Watching Milk
Watching Milk
Gigi pointed the remote toward the entertainment center. The television sat between the two tall JBL speakers.
They hummed softly to life.
A second later YouTube filled the screen and “Highway Tune” exploded through the house. Greta Van Fleet.
Gigi smiled as the opening guitar riff thundered through the living room, vibrating faintly under her feet. Sunlight poured through the front windows, bouncing off the glossy pink refrigerator.
She walked over and fixed Michael’s navy blue blanket where it had slipped crooked across the white chair near the window. Carefully, she folded it back into place the way he liked it before turning toward the kitchen.
At the sink, Gigi grabbed a cleaning rag from the counter and started wiping things down, singing a few words quietly under her breath. Not loudly—just enough to enjoy herself.
Every now and then she swayed with the music.
Small movements.
Barely dancing.
Just enough to feel alive.
As the chorus hit, she turned from the sink and did a small spin toward the refrigerator, singing along.
“Oh mama…”
She caught the handle to steady herself, then went back to wiping fingerprints like nothing had happened.
Luke watched the entire thing from the hallway, unimpressed.
Gigi laughed softly under her breath and steadied herself against the counter.
“Mind your business,” she told him, still smiling.
She carried the rag to the kitchen sink, rinsed it under warm water, and hung it neatly over the divider. Greta Van Fleet rolled from one song into another—loud guitars, fast drums, music that pushed everything else aside.
In the dining room she caught the edge of Michael’s dusty work boot with her foot.
“Oh for heaven’s sake.”
She grabbed the back of the chair before she could tip. Michael’s jacket still hung over it exactly where he’d left it. He’d kicked off the work boots, pulled on his Harley boots, and gone riding with Kevin—forgetting, as usual, to put anything away.
Gigi nudged the boot aside and kept moving, her thoughts already drifting to the stack of handwritten pages waiting on the dining table.
Kris had been trying lately.
Working part-time.
Writing more.
Talking about college again.
Gigi’s mouth tightened at the thought of Diane, but she pushed it aside.
A job was a job.
Progress was progress.
The heavier thoughts came anyway—John, Faith, tuition, bills, the strain buried under John’s voice every time he called.
Gigi stopped moving.
The familiar weight tried settling onto her shoulders.
No.
She closed her eyes and took two slow breaths.
“Not today,” she whispered.
Luke barked once toward the front window.
“Leave those cats alone,” she called automatically.
Through the glass she saw movement near the magnolia tree.
Neighborhood strays, probably.
By the time she settled at the dining table with Kris’s pages spread out, the playlist had shifted to slower songs.
Sunlight spilled warmly across the wood.
Luke lay nearby, watching her.
Gigi adjusted her reading glasses.
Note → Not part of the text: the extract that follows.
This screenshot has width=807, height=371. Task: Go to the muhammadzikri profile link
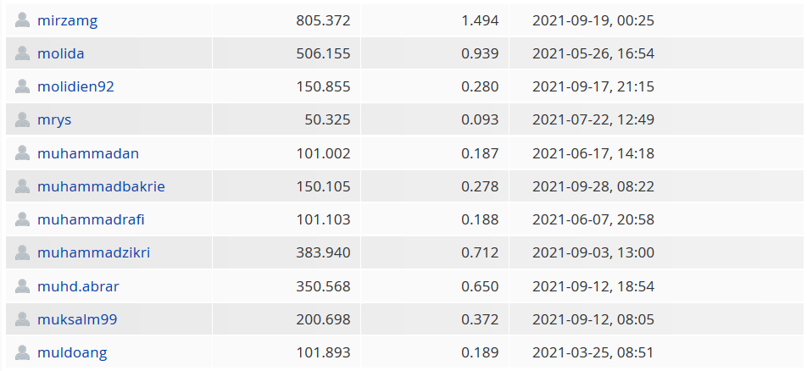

Kris’s handwriting slanted unevenly across the pages in dark pencil, some words pressed so hard they nearly tore through the paper.
She opened a document on her laptop and cracked her knuckles lightly.
“Alright.”
Then she froze.
The notebooks.
She’d left the rest of the story in the Jeep.
“Oh darn it.”
Gigi pushed herself up, using the table for support, and headed toward the front door.
Luke followed immediately behind her.
The heavy Florida heat wrapped around her the second she opened the door.
The Jeep sat exactly where she’d left it.
The passenger door was cracked open.
And even from the doorway she could see the ruined notebooks piled across the seat beneath thick white clumps and streaks of spoiled milk.
Gigi stopped moving.
The smell drifted toward her slowly—sour, thick, rotting milk trapped in hot air.
The pages had swollen thick with moisture.
One peeled slowly loose from another with a wet tearing sound as the breeze shifted through the open Jeep door.
Milk dripped slowly onto the floor mat below.
Gigi stared at Kris’s ruined handwriting beneath the mess.
Every careful word the girl had finally dared to put down.
Somewhere inside the house, Greta Van Fleet drifted faintly through the open door.
“Someone’s always watching over…”
The lyrics sounded distant.
Wrong.
Gigi gripped the edge of the doorway until her knuckles whitened.
Luke pressed warm and solid against her leg, the way he always did when he knew she was slipping.
For the first time all morning, the heaviness she had been fighting settled fully onto her shoulders.